TASK OBJECTIVE -> Return the lines below exactly, from the first line to the line that contains "Switch to the Orders tab". Leave out pictures.

++++ INFORMATION SUPPLIED

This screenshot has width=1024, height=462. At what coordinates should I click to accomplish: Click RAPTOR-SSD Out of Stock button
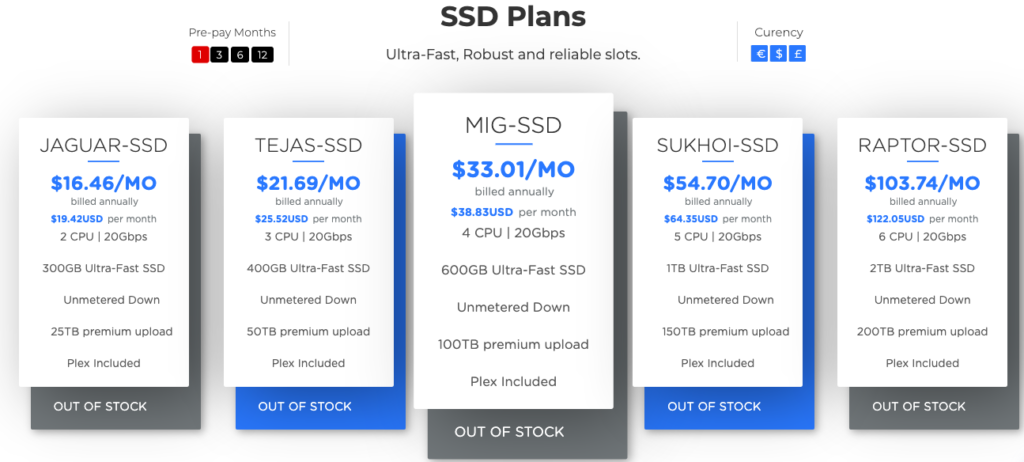919,406
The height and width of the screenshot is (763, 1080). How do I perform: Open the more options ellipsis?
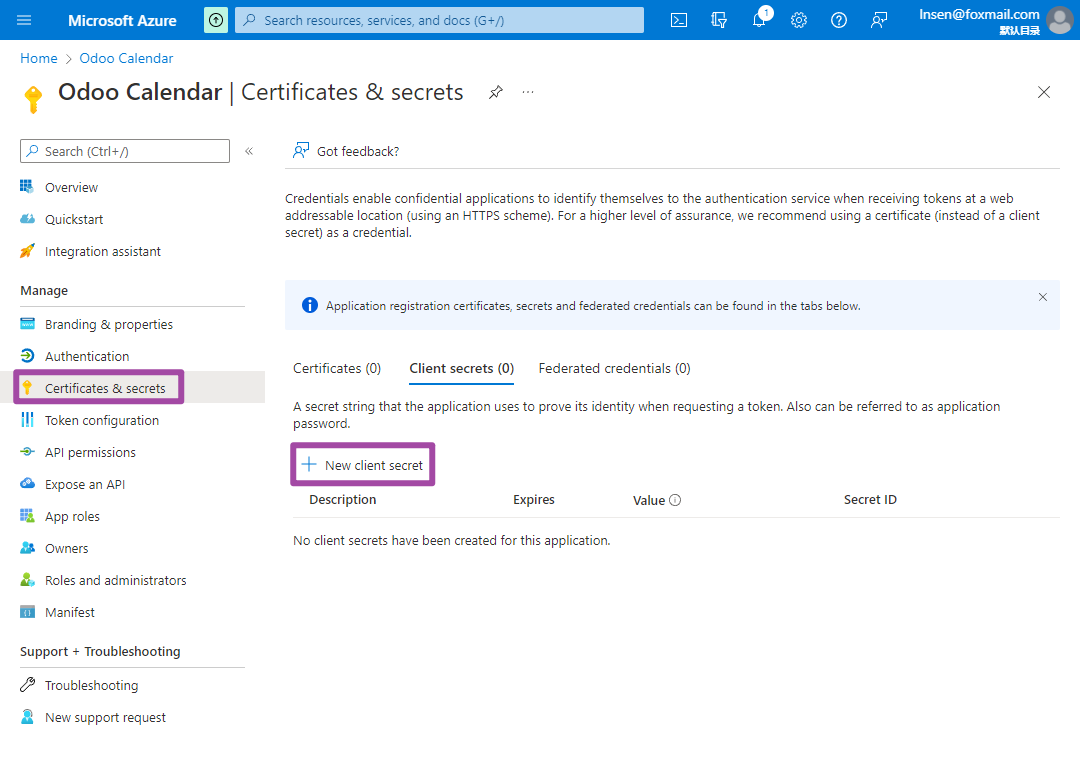tap(528, 92)
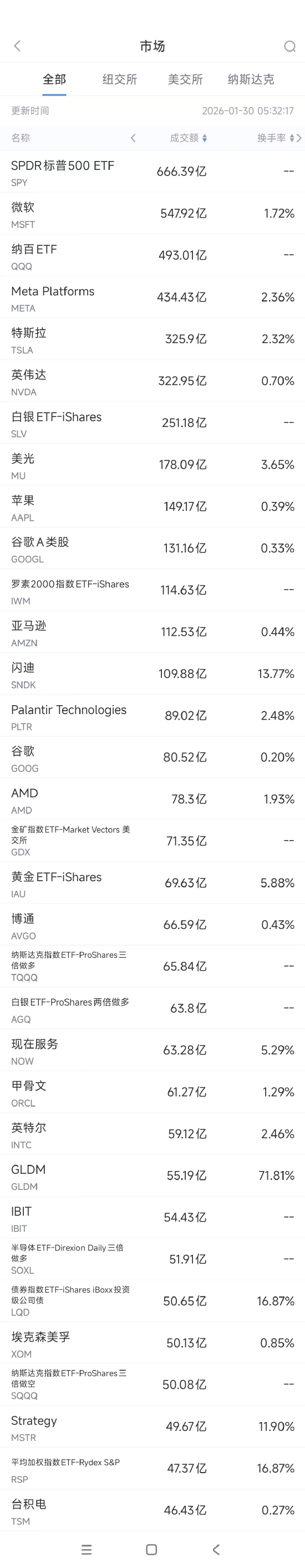Open search with the magnifier icon
Viewport: 305px width, 1568px height.
(289, 46)
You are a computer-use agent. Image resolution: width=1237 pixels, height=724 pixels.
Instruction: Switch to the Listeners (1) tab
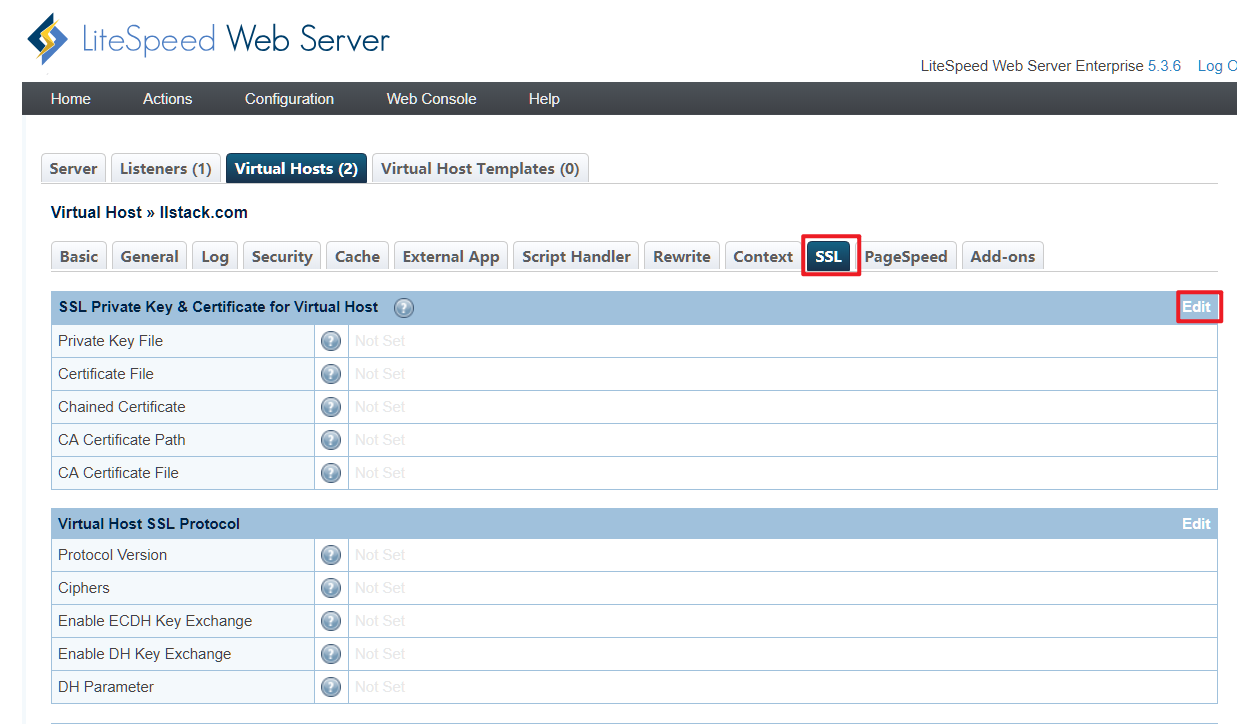[x=165, y=169]
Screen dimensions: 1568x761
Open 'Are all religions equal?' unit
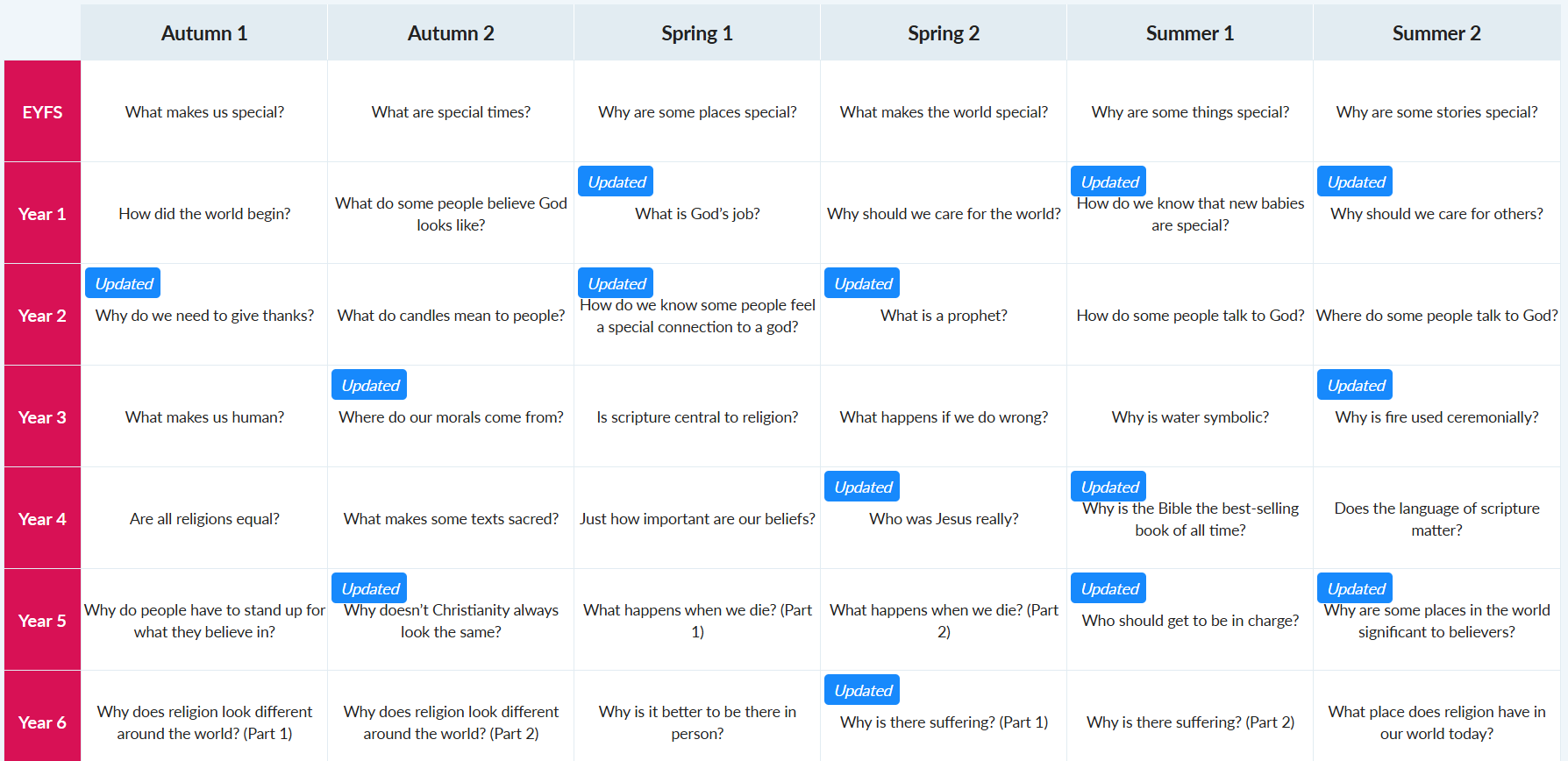pyautogui.click(x=204, y=519)
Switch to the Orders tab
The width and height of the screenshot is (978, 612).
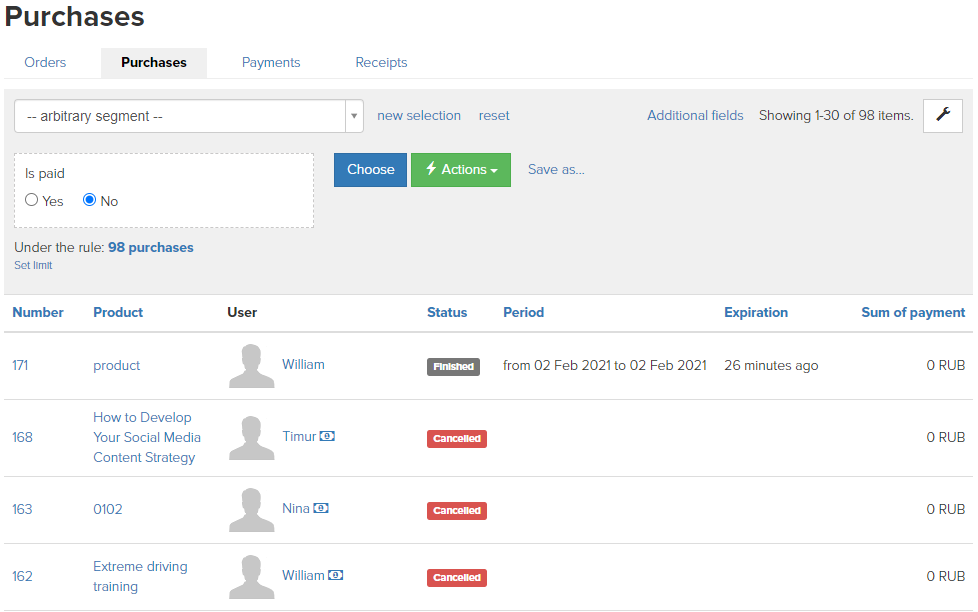click(x=45, y=62)
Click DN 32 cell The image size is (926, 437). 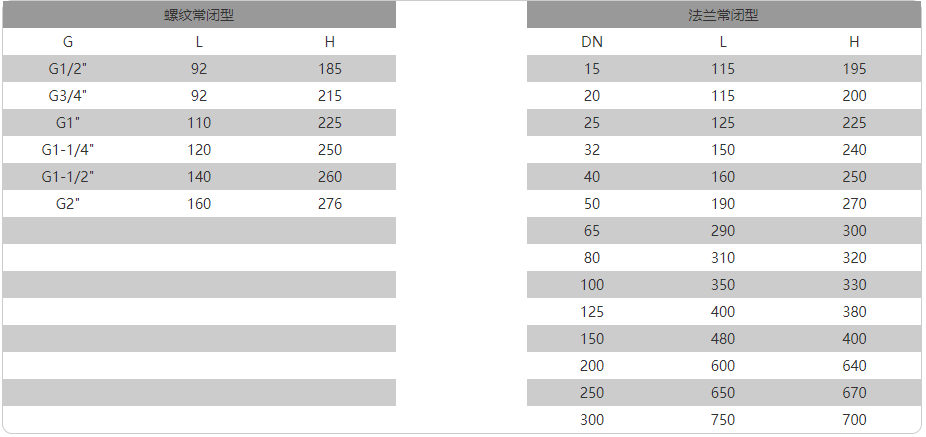click(592, 150)
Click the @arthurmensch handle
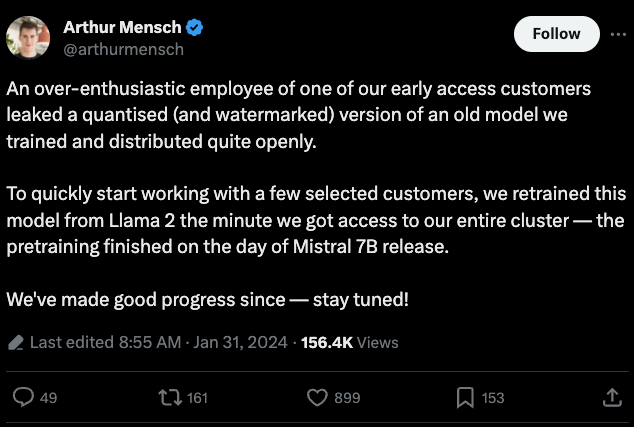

++++++++

REPLY TO THE TASK ->
This screenshot has width=1024, height=462. At what coordinates should I click to accomplish: Click RAPTOR-SSD Out of Stock button
919,406
The height and width of the screenshot is (763, 1080). How do I perform: Open the more options ellipsis?
tap(528, 92)
Open search with the magnifier icon
Viewport: 305px width, 1568px height.
(289, 46)
You are a computer-use agent. Image resolution: width=1237 pixels, height=724 pixels.
Instruction: Switch to the Listeners (1) tab
[x=165, y=169]
Screen dimensions: 1568x761
Open 'Are all religions equal?' unit
pyautogui.click(x=204, y=519)
Switch to the Orders tab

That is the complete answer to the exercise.